• _Exercise brief_
Reproduce, word for word, all of the records; the pictures stay out.
=== Working data ===
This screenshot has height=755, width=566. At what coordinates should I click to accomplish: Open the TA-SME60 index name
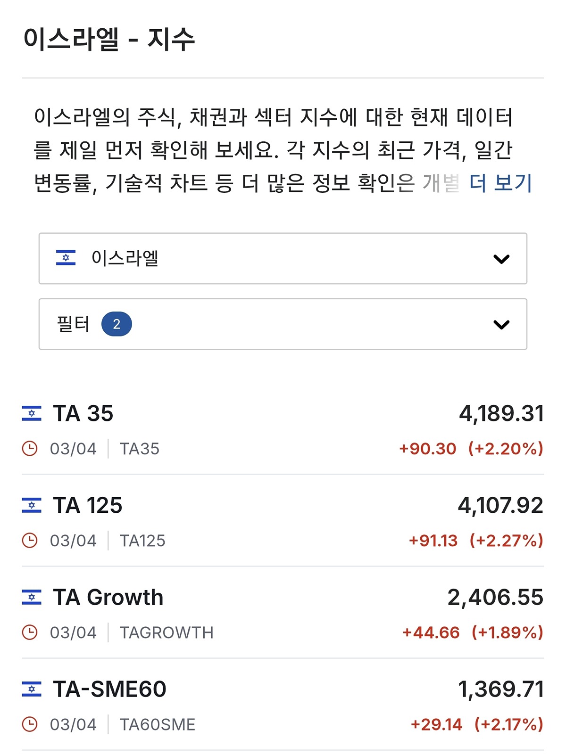109,689

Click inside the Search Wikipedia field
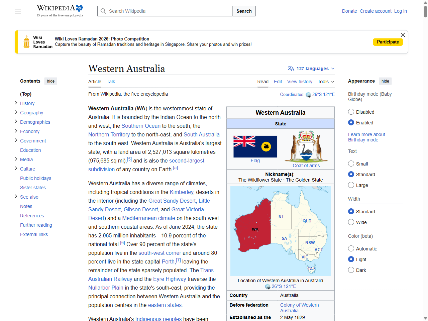165,11
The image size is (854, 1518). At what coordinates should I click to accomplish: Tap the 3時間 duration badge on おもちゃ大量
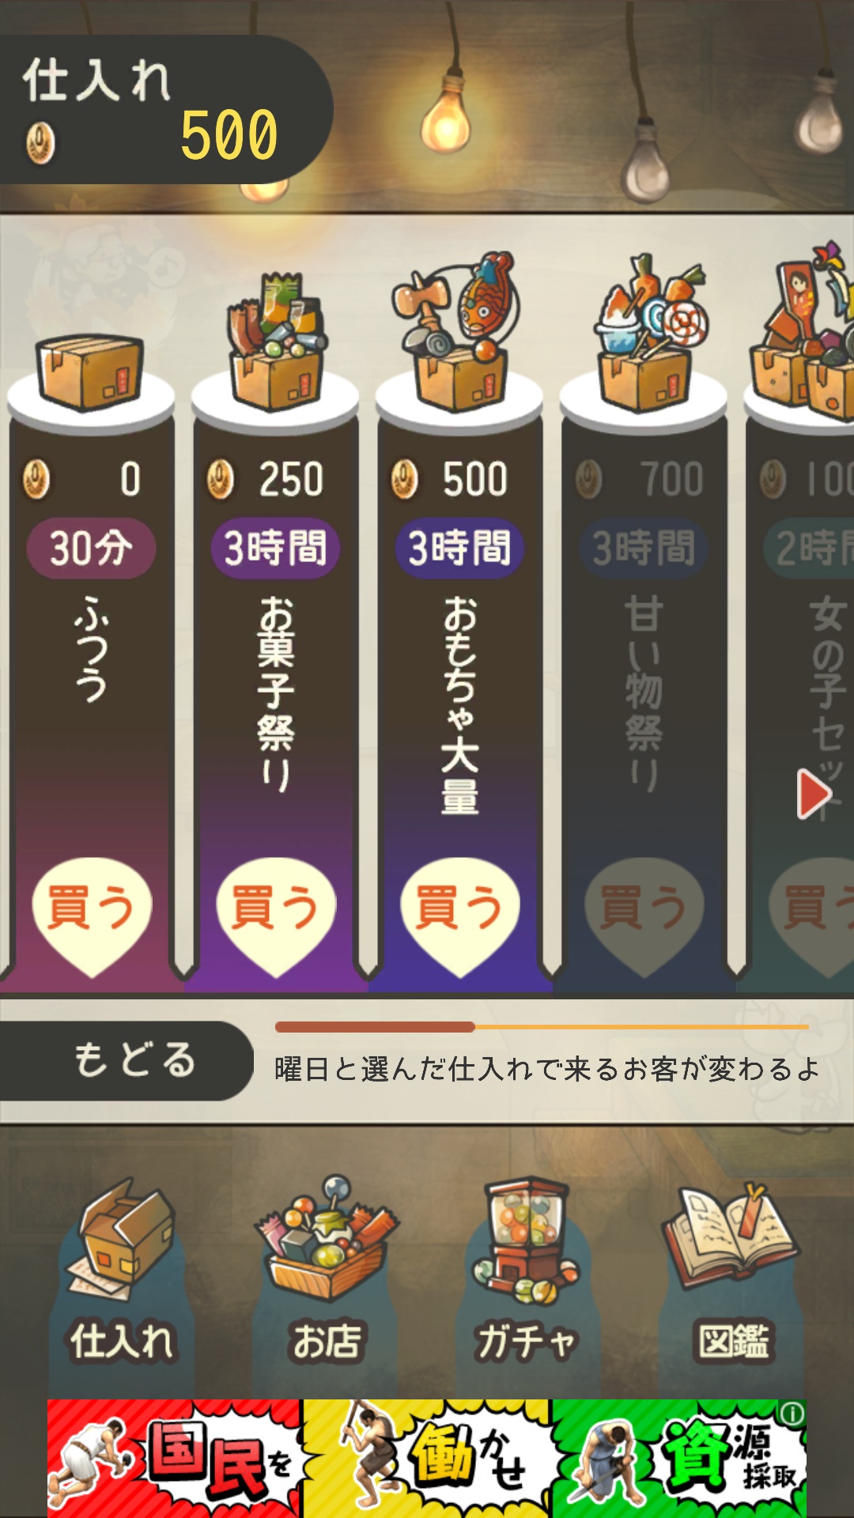click(x=459, y=548)
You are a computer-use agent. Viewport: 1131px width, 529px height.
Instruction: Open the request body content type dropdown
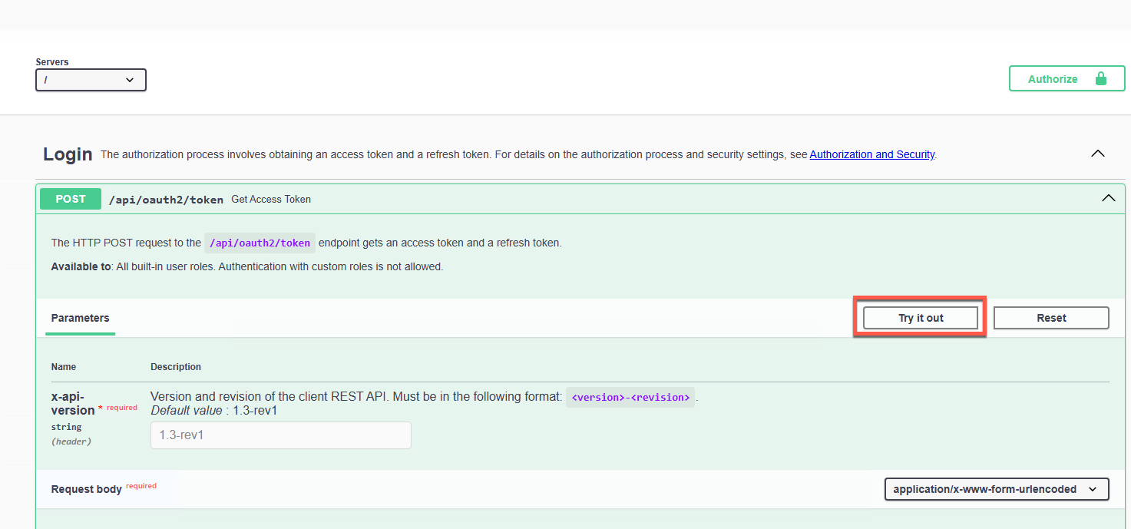[x=996, y=489]
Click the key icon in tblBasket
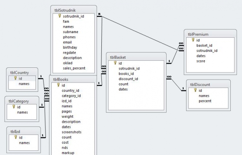242x155 pixels. pos(115,63)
===
• _Answer box_
This screenshot has height=755, width=566. At what coordinates should I click to accomplish: Open the TA-SME60 index name
109,689

Click inside the Search Wikipedia field
165,11
The image size is (854, 1518). At what coordinates should I click to accomplish: Tap the 3時間 duration badge on おもちゃ大量
click(x=459, y=548)
You are a computer-use agent. Viewport: 1131px width, 529px height.
Instruction: Open the request body content type dropdown
[x=996, y=489]
Click the key icon in tblBasket
242x155 pixels. pos(115,63)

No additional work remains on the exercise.